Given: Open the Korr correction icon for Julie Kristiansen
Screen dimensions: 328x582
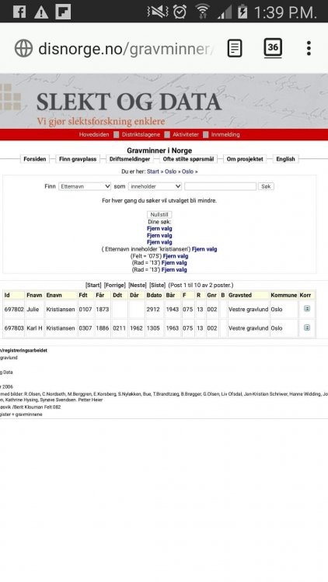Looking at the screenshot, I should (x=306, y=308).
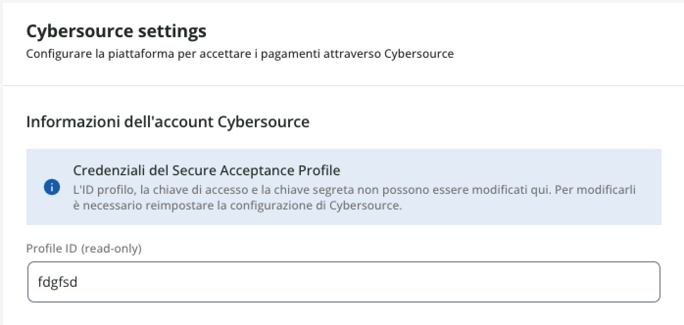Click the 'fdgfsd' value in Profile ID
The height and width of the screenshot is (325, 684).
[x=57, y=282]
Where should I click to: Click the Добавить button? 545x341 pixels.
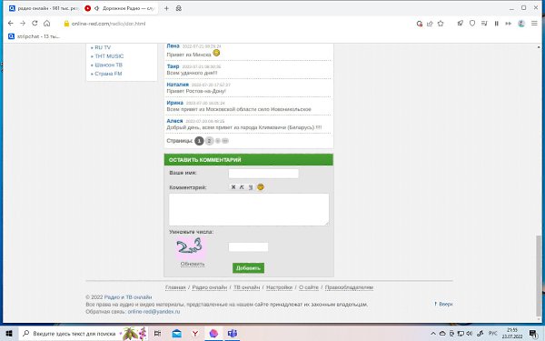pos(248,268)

-- What is needed --
Your task is to reproduce every record exactly while omitting the pictures.

-- Solution --
Given: Open the Korr correction icon for Julie Kristiansen
Screen dimensions: 328x582
Looking at the screenshot, I should (x=306, y=308).
Click the 'fdgfsd' value in Profile ID
The height and width of the screenshot is (325, 684).
[x=57, y=282]
Where should I click to: Click the Добавить button? 545x341 pixels.
pos(248,268)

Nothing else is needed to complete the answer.